» **What the task requires**
Word for word, restate the records that come after this.

» **Data to examine**
──────────────────────────────

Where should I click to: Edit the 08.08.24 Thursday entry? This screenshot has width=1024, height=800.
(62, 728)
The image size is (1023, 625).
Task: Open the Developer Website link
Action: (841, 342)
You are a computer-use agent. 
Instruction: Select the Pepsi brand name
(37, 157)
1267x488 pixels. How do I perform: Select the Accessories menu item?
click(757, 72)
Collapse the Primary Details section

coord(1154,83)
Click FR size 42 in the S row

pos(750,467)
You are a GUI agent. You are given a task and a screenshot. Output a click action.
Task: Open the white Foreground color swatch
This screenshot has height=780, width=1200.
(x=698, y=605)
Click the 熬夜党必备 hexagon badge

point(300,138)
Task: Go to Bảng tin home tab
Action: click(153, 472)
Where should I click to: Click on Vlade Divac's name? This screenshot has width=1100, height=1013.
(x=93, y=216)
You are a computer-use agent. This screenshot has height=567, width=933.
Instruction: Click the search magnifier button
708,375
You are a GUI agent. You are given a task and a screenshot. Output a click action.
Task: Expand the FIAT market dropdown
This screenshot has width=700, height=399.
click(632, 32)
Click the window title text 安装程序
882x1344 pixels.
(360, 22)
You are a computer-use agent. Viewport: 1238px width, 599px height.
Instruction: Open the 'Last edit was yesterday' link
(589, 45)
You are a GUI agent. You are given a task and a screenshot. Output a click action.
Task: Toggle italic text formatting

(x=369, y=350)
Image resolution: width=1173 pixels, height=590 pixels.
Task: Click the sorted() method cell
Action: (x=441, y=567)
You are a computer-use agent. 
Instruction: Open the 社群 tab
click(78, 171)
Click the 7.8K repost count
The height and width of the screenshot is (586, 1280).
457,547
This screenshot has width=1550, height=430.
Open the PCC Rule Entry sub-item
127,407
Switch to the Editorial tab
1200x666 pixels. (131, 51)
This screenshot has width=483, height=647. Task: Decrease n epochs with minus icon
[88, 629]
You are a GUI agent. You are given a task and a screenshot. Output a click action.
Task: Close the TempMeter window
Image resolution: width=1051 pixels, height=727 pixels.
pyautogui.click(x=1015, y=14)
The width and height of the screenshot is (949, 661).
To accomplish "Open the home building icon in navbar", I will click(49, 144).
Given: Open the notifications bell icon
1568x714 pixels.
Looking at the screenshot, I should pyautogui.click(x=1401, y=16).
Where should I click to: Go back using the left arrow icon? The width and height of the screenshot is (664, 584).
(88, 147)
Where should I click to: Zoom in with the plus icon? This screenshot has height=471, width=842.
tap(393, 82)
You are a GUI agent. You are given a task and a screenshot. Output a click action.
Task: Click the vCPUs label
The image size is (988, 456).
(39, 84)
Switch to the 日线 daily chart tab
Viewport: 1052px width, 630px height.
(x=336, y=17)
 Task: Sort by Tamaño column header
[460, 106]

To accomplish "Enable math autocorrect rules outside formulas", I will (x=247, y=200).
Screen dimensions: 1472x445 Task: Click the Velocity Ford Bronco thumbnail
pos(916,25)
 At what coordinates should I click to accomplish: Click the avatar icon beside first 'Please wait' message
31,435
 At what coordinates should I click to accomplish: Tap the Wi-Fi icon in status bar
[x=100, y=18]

──────────────────────────────

» **Answer space**
Where should I click to: Edit the 08.08.24 Thursday entry? This screenshot has width=1024, height=800.
(62, 728)
The image size is (1023, 625).
Task: Open the Developer Website link
Action: (841, 342)
You are a computer-use agent. 
Instruction: Select the Pepsi brand name
(37, 157)
1267x488 pixels. How do I perform: Select the Accessories menu item?
click(757, 72)
Collapse the Primary Details section

coord(1154,83)
Click FR size 42 in the S row

pos(750,467)
You are a GUI agent. You are given a task and a screenshot. Output a click action.
Task: Open the white Foreground color swatch
This screenshot has height=780, width=1200.
(x=698, y=605)
Click the 熬夜党必备 hexagon badge

point(300,138)
Task: Go to Bảng tin home tab
Action: click(153, 472)
Where should I click to: Click on Vlade Divac's name? This screenshot has width=1100, height=1013.
(x=93, y=216)
You are a computer-use agent. This screenshot has height=567, width=933.
Instruction: Click the search magnifier button
708,375
You are a GUI agent. You are given a task and a screenshot. Output a click action.
Task: Expand the FIAT market dropdown
This screenshot has width=700, height=399.
click(632, 32)
Click the window title text 安装程序
882x1344 pixels.
(360, 22)
You are a computer-use agent. Viewport: 1238px width, 599px height.
Instruction: Open the 'Last edit was yesterday' link
(589, 45)
You are a GUI agent. You are given a task and a screenshot. Output a click action.
Task: Toggle italic text formatting

(x=369, y=350)
Image resolution: width=1173 pixels, height=590 pixels.
Task: Click the sorted() method cell
Action: (x=441, y=567)
You are a computer-use agent. 
Instruction: Open the 社群 tab
click(78, 171)
Click the 7.8K repost count
The height and width of the screenshot is (586, 1280).
457,547
This screenshot has width=1550, height=430.
Open the PCC Rule Entry sub-item
127,407
Switch to the Editorial tab
1200x666 pixels. (131, 51)
This screenshot has width=483, height=647. Task: Decrease n epochs with minus icon
[88, 629]
You are a GUI agent. You are given a task and a screenshot. Output a click action.
Task: Close the TempMeter window
Image resolution: width=1051 pixels, height=727 pixels.
pyautogui.click(x=1015, y=14)
The width and height of the screenshot is (949, 661).
To accomplish "Open the home building icon in navbar", I will click(49, 144).
Given: Open the notifications bell icon
1568x714 pixels.
Looking at the screenshot, I should pyautogui.click(x=1401, y=16).
Where should I click to: Go back using the left arrow icon? The width and height of the screenshot is (664, 584).
(88, 147)
Where should I click to: Zoom in with the plus icon? This screenshot has height=471, width=842.
tap(393, 82)
You are a GUI agent. You are given a task and a screenshot. Output a click action.
Task: Click the vCPUs label
The image size is (988, 456).
(39, 84)
Switch to the 日线 daily chart tab
Viewport: 1052px width, 630px height.
(x=336, y=17)
 Task: Sort by Tamaño column header
[460, 106]

To accomplish "Enable math autocorrect rules outside formulas", I will (x=247, y=200).
Screen dimensions: 1472x445 Task: Click the Velocity Ford Bronco thumbnail
pos(916,25)
 At what coordinates should I click to accomplish: Click the avatar icon beside first 'Please wait' message
31,435
 At what coordinates should I click to accomplish: Tap the Wi-Fi icon in status bar
[x=100, y=18]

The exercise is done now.